You can view the Spark Web UI to see to monitor the status and resource consumption of your all-purpose compute clusters.

Navigate to your workspace and click Compute.
Click your cluster, then click the Spark UI tab.
Optional: Click to pop-out button on the top right to view the Spark UI in a separate window.

View Driver and Worker Logs

You can view the Driver and Worker Logs of your All Purpose Compute Clusters for troubleshooting or debugging.

Navigate to your workspace and click Compute.
Click your cluster, then click the Logs tab.
Filter your logs to see more specific information.
Click Download to save a local copy of your filtered data.

View Metrics

You can monitor the infrastructure metrics of your compute clusters for troubleshooting or for making any sizing adjustments.

You can view status and history for the following metrics:

CPU Utilization
Memory Utilization
Disk read
Disk write
File system utilization
Garbage Collector CPU utilization
Network received
Network transmitted
Active tasks
Total failed tasks
Total task tasks
Total completed tasks
Total number of tasks
Total shuffle read bytes
Total shuffle write bytes
Total task duration in seconds
SQL: Peak concurrent queries
SQL: Peak concurrent connections

Navigate to your workspace and click Compute.
Click your cluster, then click the Metrics tab.
Select time frames using the Date filter to view metrics over a specific period.
Select an option from the Interval dropdown to filter information for a specific metric.

View Event Logs

You can view the Event Logs to monitor different cluster related operations, like creation of clusters, restarts of clusters, init script execution, or monthly maintenance updates.
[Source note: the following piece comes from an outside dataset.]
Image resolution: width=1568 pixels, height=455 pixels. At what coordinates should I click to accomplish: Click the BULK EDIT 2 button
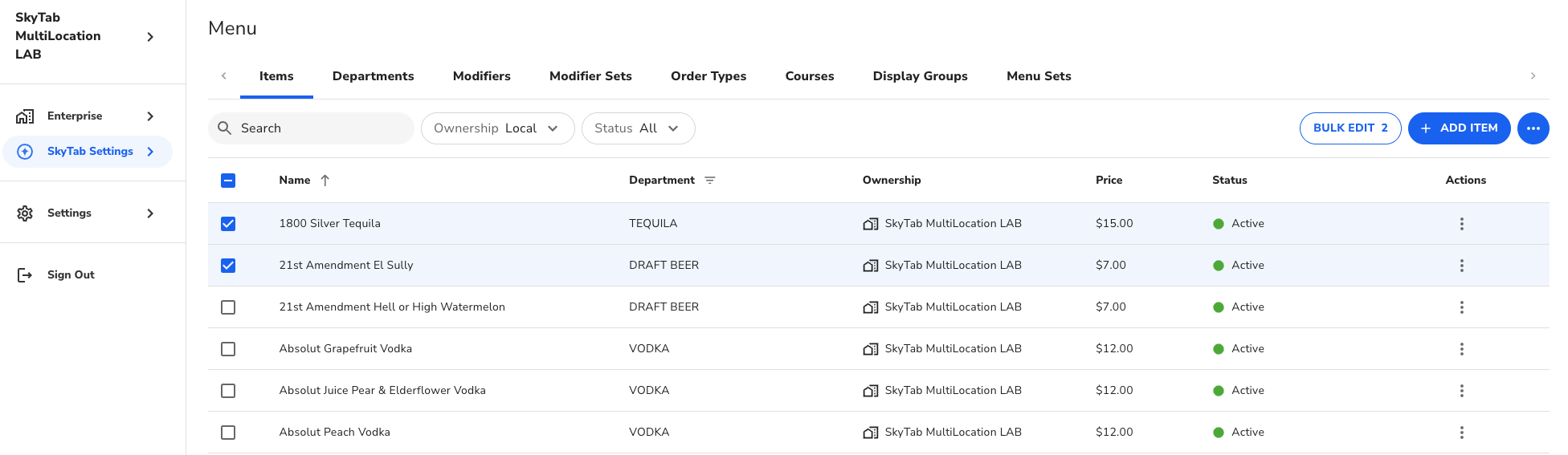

AI Data Platform retains the last 14 days of event logs.

Navigate to your workspace and click Compute.
Click your cluster, then click the Event Logs tab.
Filter your logs to see more specific information.

View Notebooks

You can view all the notebooks the current cluster is attached with. This view includes notebook count, notebook status, and provides you a quick way to navigate to the appropriate notebooks.

Navigate to your workspace and click Compute.
Click your cluster, then click the Notebooks tab.

The notebook state is Active if code is running from that notebook. The notebook state is Idle if no code is running from that notebook.
Click the name of a notebook to go to it.